━━━ Dataset records ━━━
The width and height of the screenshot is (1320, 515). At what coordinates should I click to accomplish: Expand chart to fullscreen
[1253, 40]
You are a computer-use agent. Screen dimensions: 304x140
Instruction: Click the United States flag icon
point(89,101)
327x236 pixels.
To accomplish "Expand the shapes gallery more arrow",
━━━
━━━ Dataset records ━━━
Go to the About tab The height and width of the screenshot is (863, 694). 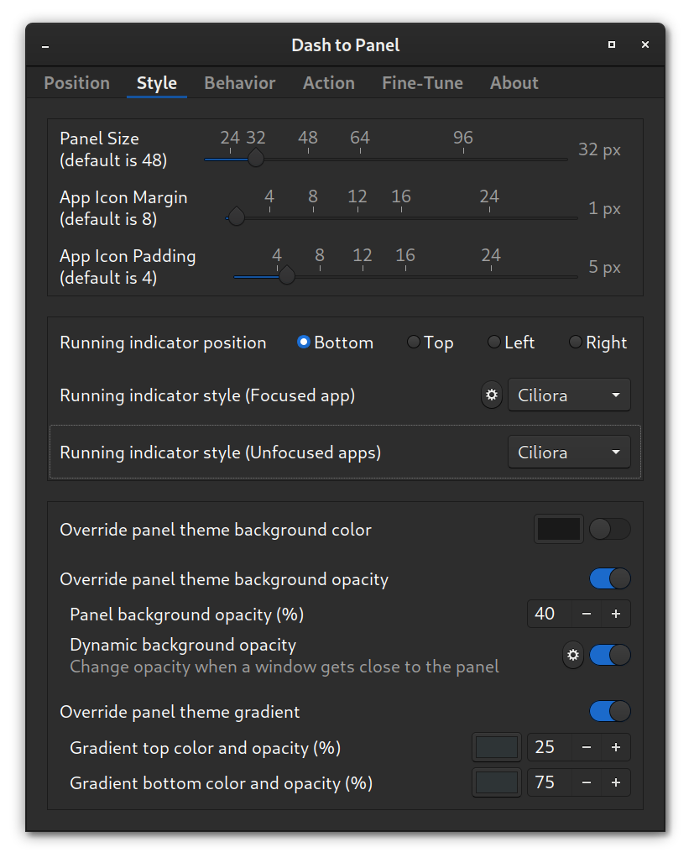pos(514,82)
━━━
━━━ Dataset records ━━━
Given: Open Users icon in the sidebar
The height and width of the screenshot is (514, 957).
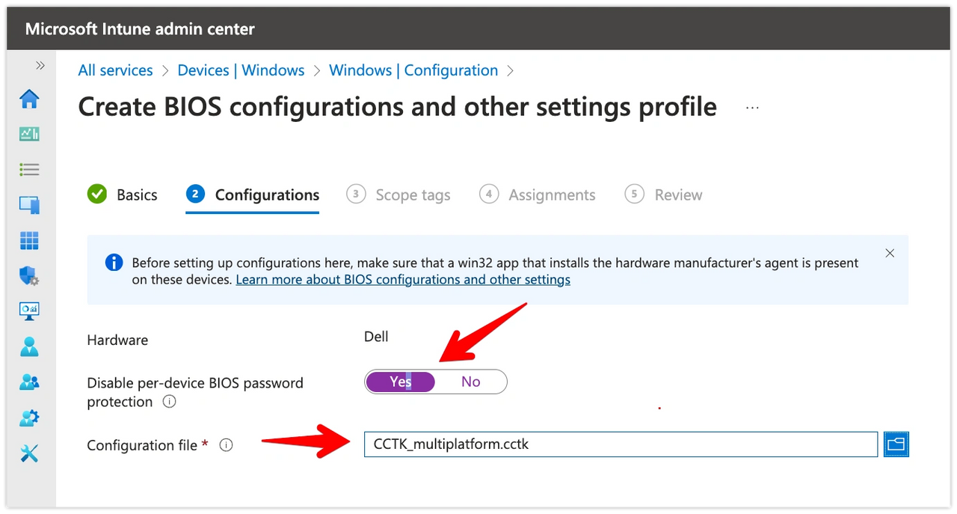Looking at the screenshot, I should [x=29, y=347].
━━━
**Aim of the exercise:**
The output should be exactly the lines above from the line containing "Instruction: Click the" to the line containing "the shapes gallery", inclusive, with no other lines.

**Response to this exercise:**
Instruction: Click the United States flag icon
point(89,101)
327x236 pixels.
To accomplish "Expand the shapes gallery more arrow",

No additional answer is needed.